| DATA TO USE |

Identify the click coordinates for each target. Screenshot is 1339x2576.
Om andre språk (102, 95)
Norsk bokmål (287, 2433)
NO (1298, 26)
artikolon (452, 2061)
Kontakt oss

| HOW TO COMPLETE THIS TASK |
In the answer, please give only the lines from the line containing "Om andre språk (102, 95)" through the final line of the data, copied exactly.

| RESULT OF THE TASK |
Om andre språk (102, 95)
Norsk bokmål (287, 2433)
NO (1298, 26)
artikolon (452, 2061)
Kontakt oss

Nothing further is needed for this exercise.